To the Bone ist die neuste Netflix Produktion zu einem Tabu Thema. Dieses Mal ist es die Magersucht oder auch als  anstelle eines Selbstmord, wie in ‘Tote Mädchen lügen nicht‘. In der Hauptrolle ist Lily Collins, welche die Magersüchtige Ellen spielt.
Im Groben kommt die 20-Jährige Ellen in eine stationäre Unterkunft in der sie beaufsichtigt wird und gemeinsam mit sechs anderen ‘Patienten’ wohnt. Doch obwohl Ellen zunehmen muss, nimmt sie in erster Hinsicht ab, wodurch sie immer dünner wird, bis sie kurz davor steht eine Sonde zu bekommen um ernährt zu werden. Gleichzeitig will der einzige Kerl in dem Haus, Luke, das Ellen die sich nun Eli nennt, bei ihm bleibt als Ellen abhauen will. Dennoch geht sie und fährt nach Phoenix zu ihrer Mutter und dessen Freundin.

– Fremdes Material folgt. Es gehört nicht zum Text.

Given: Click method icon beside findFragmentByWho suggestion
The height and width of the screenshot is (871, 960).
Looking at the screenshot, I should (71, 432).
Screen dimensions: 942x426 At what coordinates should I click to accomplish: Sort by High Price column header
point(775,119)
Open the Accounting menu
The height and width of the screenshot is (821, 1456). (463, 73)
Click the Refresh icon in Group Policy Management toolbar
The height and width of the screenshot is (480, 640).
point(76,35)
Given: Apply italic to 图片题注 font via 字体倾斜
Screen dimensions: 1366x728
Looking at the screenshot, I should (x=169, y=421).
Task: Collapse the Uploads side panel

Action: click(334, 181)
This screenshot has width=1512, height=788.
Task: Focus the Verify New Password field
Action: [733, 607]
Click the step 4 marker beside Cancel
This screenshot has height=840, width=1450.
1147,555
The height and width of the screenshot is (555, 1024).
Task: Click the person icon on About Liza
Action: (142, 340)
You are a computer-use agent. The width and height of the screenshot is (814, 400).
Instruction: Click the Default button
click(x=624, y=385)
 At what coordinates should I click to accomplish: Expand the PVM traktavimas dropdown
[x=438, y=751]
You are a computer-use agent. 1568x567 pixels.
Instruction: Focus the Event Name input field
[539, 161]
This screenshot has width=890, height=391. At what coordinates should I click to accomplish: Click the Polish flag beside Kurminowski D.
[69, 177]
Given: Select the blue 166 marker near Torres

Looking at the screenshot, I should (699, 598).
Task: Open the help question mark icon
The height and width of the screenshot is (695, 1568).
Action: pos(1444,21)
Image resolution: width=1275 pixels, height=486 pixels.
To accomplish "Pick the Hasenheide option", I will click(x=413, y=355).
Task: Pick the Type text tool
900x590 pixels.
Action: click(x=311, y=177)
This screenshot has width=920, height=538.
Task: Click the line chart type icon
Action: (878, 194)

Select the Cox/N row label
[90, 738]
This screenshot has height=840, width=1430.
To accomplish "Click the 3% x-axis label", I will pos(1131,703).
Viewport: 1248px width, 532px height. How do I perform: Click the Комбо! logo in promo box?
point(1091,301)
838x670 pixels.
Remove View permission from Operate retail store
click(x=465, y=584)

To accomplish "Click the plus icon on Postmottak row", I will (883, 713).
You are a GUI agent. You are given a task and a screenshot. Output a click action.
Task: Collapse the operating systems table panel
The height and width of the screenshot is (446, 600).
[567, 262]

Es handelt sich hier wieder um ein Thema das man selbst in unserer Zeit ungerne anspricht. Wobei es genauso wichtig ist, die jüngeren Menschen darüber aufzuklären, da es schließlich auch eine Krankheit ist, die Betroffene ein Leben lang mit sich herumtragen und gegen die gekämpft wird. Daher finde ich es auch gut, das es von Netflix diesen Film gibt, den auch wenn das Thema nicht gerade ein gutes ist, sollte es jemanden geben, wie in diesem Fall Netflix, der die unschöne Wahrheit zeigt. Denn mich persönlich haben die Bilder einer mageren Lily Collins ziemlich abgeschreckt, erst recht gegen dem Ende hin. Wobei auch hier ein Lob. Es gibt kein direktes Happy-End, wie zum Beispiel, dass Ellen wieder gesund wird und zu nimmt. Nein, dass gibt es nicht. Es ist einfach der Weg der Protagonistin, die erst ganz tief enden muss bevor sie einsieht, dass sie so nicht länger leben kann und sich damit selbst umbringt, wenn sie es nicht endlich ändert. 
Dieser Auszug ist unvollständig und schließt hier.